Pre-placement Wire-length Estimation
Fall 2003
This was a class project for ECE 256A. By looking at the logical netlist of a circuit, there are certain connectivity metrics that we can look at to try and predict interconnect length. This can be important for feasibility analysis without the cost of placement. I used support vector machine learning on various placement benchmarks and placement algorithms. This led to some conclusions on which metrics were most important towards interconnect length.

NASA Jet Propulsion Laboratory: Low-density Parity-Check codes (LDPC)
Summer 2003
NASA's always interested in error-correcting codes for its space probes. LDPC codes are hot due to their excellent performance and low complexity. At JPL, I worked with Jason Lee to implement a particular form of structured LDPC codes proposed by Jeremy Thorpe in hardware. We ended up with a functioning, scalable FPGA solution that we characterized with bit-error-rate testing .

Asynchronous VLSI: 8051 Microcontroller project
2002-2003
Asynchronous, or clock-less design is an interesting practice. It's not commonly used in industry due to the lack of design tools and complexity. However, asynchronous design may have enormous benefits in terms of extremely low power consumption. In this project, we implemented an asynchronous version of a popular 8051 microcontroller. This involved writing a sequential specification and then decomposing and parallelizing it down to the level of transistor implementable asynchronous building blocks. I worked on the register file of the 8051.

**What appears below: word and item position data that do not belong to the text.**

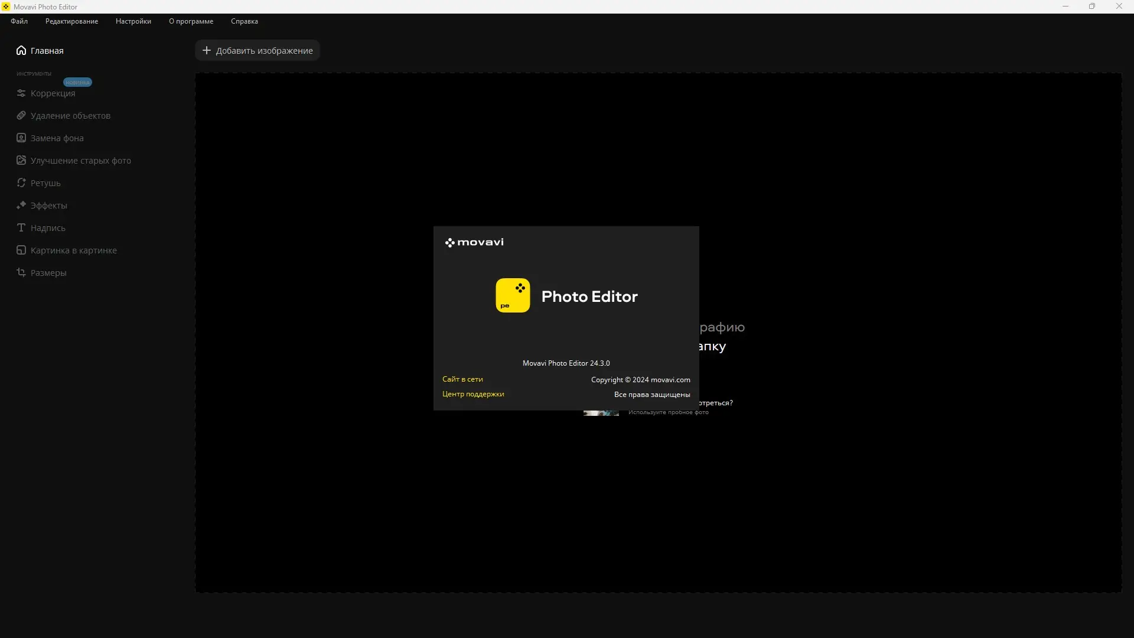
Task: Select the Размеры crop icon
Action: pyautogui.click(x=21, y=272)
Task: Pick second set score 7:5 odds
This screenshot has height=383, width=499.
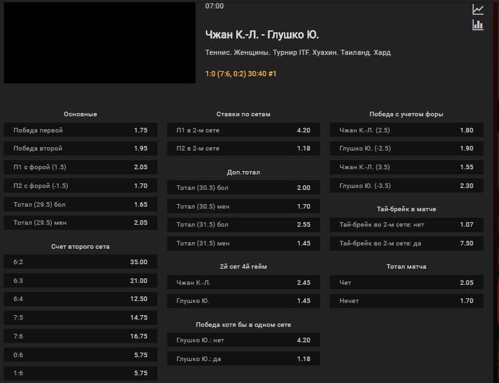Action: [80, 318]
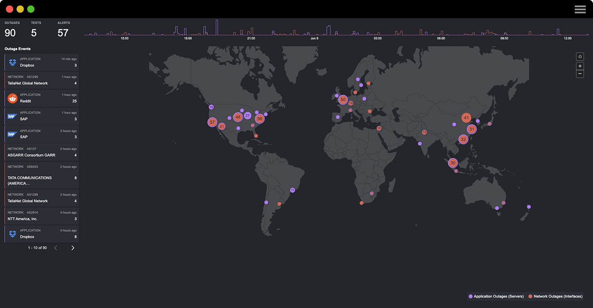Go to previous page of outage events
The image size is (593, 308).
pos(55,248)
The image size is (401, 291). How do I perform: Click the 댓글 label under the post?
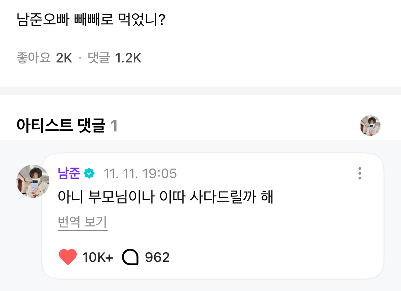click(x=99, y=58)
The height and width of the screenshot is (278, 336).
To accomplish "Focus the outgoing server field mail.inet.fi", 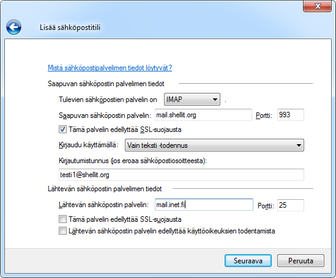I will pyautogui.click(x=204, y=205).
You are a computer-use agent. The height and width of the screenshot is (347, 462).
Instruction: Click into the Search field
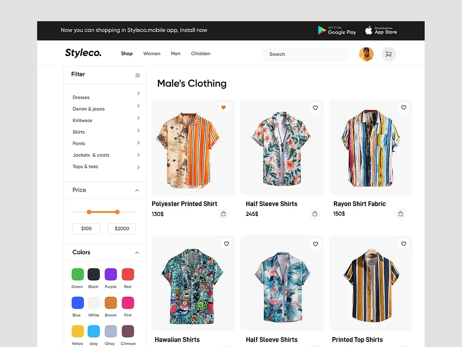(x=305, y=54)
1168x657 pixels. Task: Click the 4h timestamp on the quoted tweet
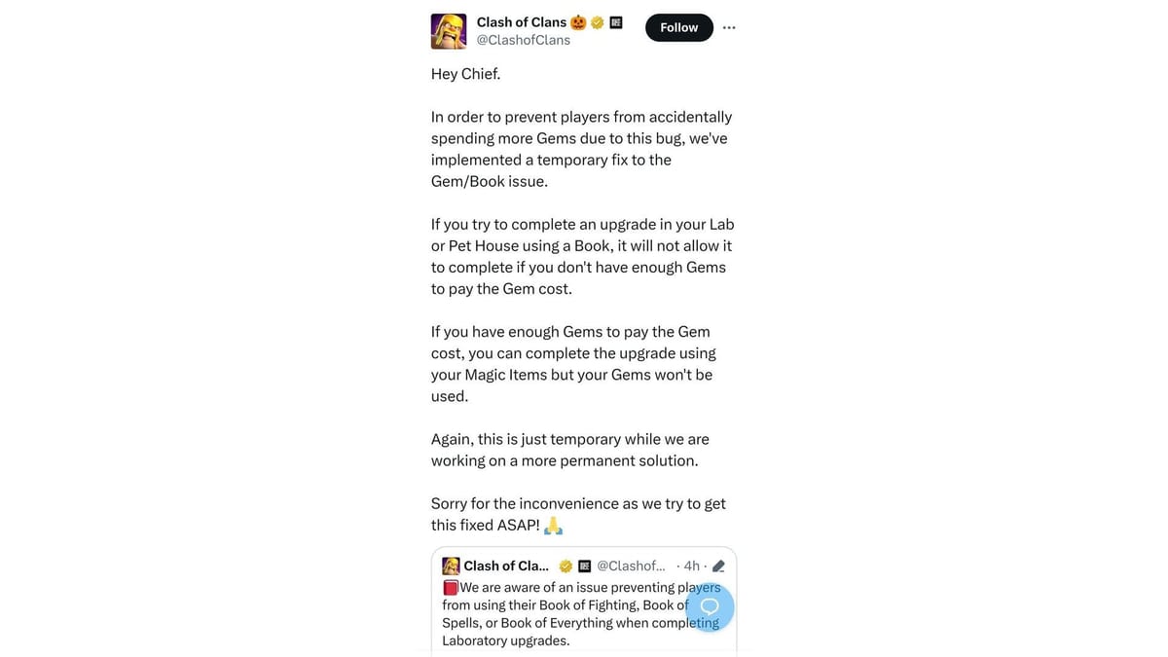[692, 565]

Multi-vehicle Wireless Testbed
Summer 2001
This was an interdisciplinary project that brought together controls, mechanical engineering, electrical engineering and computer science. It was a neat arrangement, with overhead cameras for determining location, a wireless network for communication and vehicles with laptops powered by fans. I designed a microcontroller board that controlled the two fans and also wrote a bunch of networking code to glue the system to the MATLAB specified controller. We were then able to close the control loop and test the system.